Member of Bihar Legislative Assembly
- Preceded by: Sumit Kumar Singh
- Constituency: Chakai
- In office 2015–2020
- Incumbent
- Assumed office 2025

Personal details
- Party: Rashtriya Janata Dal
- Spouse: Phalguni Prasad Yadav
- Profession: Politician, social worker

= Savitri Devi (politician) =

Indian politician

Savitri Devi (born 1948) is an Indian politician from the state of Bihar, India. She is a member of the Bihar Legislative Assembly from Chakai Assembly constituency in Jamui district. She won the 2015 Bihar Legislative Assembly election, 2025 Bihar Legislative Assembly from Chakai representing Rashtriya Janata Dal.

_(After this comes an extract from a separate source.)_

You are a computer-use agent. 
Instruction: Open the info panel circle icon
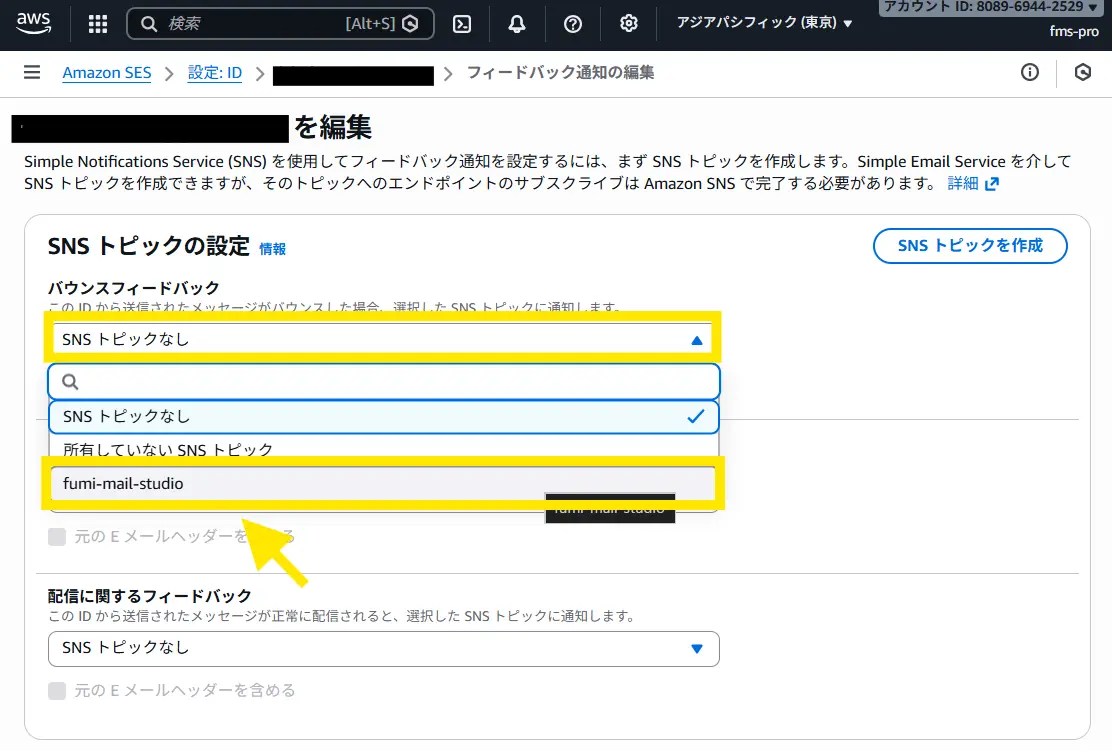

== Early life and education ==
Devi is from Sirayndih village, Saraswati Watpur post, Chakai, Jamui district, Bihar. She married Phalguni Prasad Yadav. She studied intermediate (Class 12) at Phulguni Prasad Yadav College and passed the examinations in 1994. Later, she discontinued her studies.

== Career ==
Devi won from Chakai Assembly constituency representing Rashtriya Janata Dal in the 2015 Bihar Legislative Assembly election. She polled 47,064 votes and defeated her nearest rival, Sumit Kumar Singh, an independent politician, by a margin of 12,113 votes. In the 2020 Bihar Legislative Assembly election, she lost by a margin of 581 votes to the same candidate, Sumit Kumar Singh. She polled 44,967 votes while Singh got 45,548 votes.